Hardyman's father chose his inscription. The description of his son is true - but it appears it wasn't the epitaph he would like to have had. Hardyman was a scholar having won an open scholarship to Edinburgh University in 1911. He was a poet - a volume of his verse, A Challenge, having been published in 1919. The reference to orator is probably a reference to the fact that Hardyman was a member of council and a keen advocate of the Union for Democratic Control, a British pressure group formed after the outbreak of the war that made its criticism of the war very clear. Among its members were the names of many well-known opponents of war - E.D. Morel, Norman Angell, Bertrand Russell, Ramsay MacDonald ... and John Hay Maitland Hardyman who was a lieutenant in 1916, promoted captain and then major in April 1917, awarded a Military Cross on July 1916, promoted lieutenant colonel in May 1918, awarded a DSO on 11 August 1918 and killed in action on the 24th. His friend, Norman Hugh Romanes, in a brief memoir published in the front of A Challenge, wrote:
"It must not be forgotten that during the whole of his military career he was in constant correspondence with those at home whom it was most dangerous for him, from a military point of view, even to agree with, which he did openly, with no regard for consequences."

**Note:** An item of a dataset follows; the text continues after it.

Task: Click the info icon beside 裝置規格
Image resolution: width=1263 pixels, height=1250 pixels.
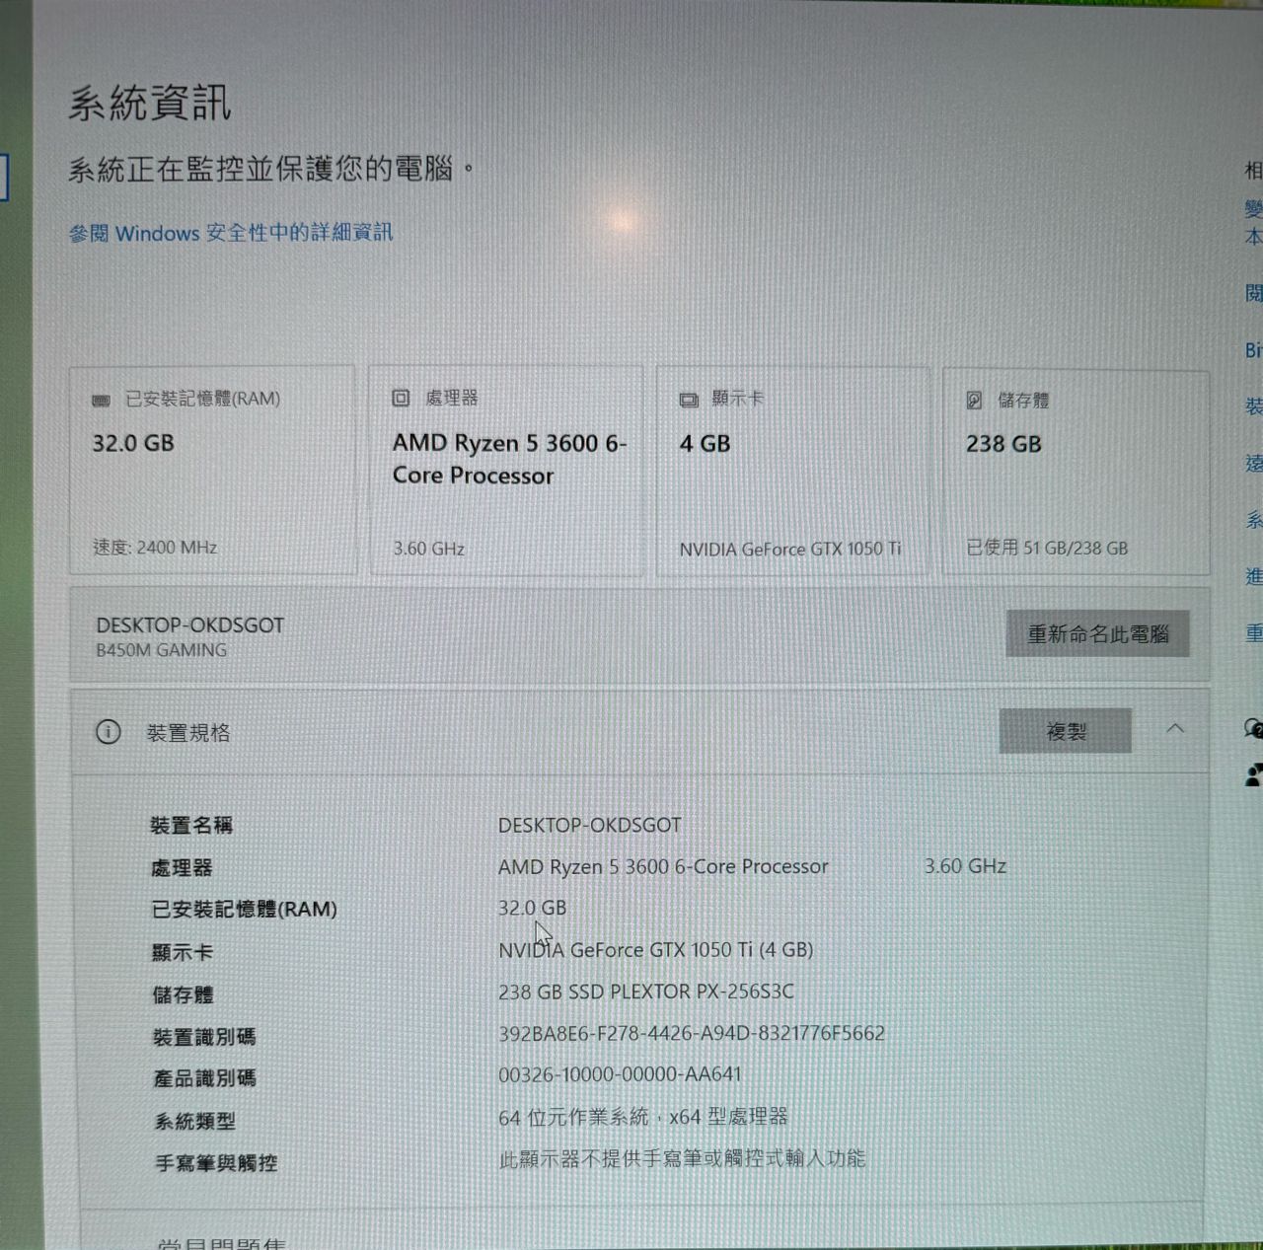Action: (108, 732)
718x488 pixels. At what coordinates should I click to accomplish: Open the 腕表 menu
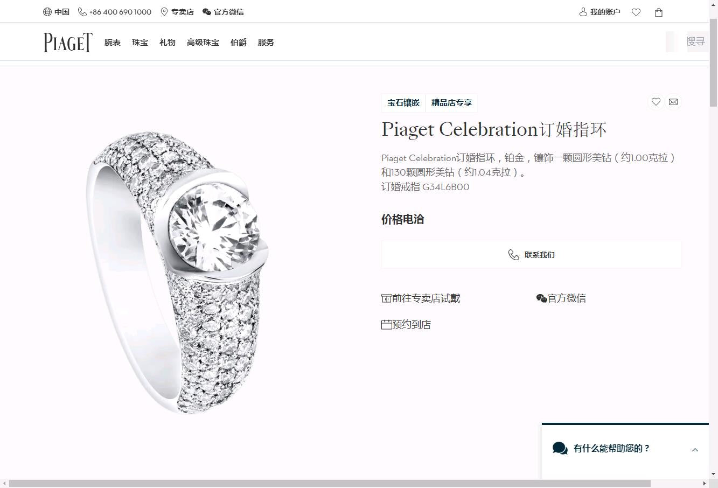click(x=113, y=43)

How did he square these beliefs with his military career? According to Romanes:
"He always professed strongly that his actions were absolutely consistent with his beliefs. While admiring the moral courage of many conscientious objectors, he was convinced that their attitude as a whole was tantamount to a refusal of the Cross."
A fervent Christian, as the second part of his inscription makes clear, Hardyman's poem, On Leave, expresses his belief, "That through sacrifice the soul must grow". Mankind must face the cross - but expect nothing on earth in return. In answer to the question in Australia's Prayer, "Is it in vain Lord, is it in vain?"
Out of the rending silence God replied:
'You ask the triumph I My Son denied.
Have faith, poor soul. Is not all history
Triumphant failure, empty victory?'
So what was the epitaph Hardyman would have chosen for himself? According to Romane it would have ended as follows:
"He died as he lived, fighting for abstract principles in a cause which he did not believe in."